MATERIALS PROVIDED START

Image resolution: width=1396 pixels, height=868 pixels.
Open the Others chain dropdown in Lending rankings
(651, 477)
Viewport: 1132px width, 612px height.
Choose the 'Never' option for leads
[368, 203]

MATERIALS PROVIDED END

> **TASK ITEM**
Copy all lines above containing the string "width".

> **ANSWER SECTION**
Image resolution: width=1396 pixels, height=868 pixels.
Viewport: 1132px width, 612px height.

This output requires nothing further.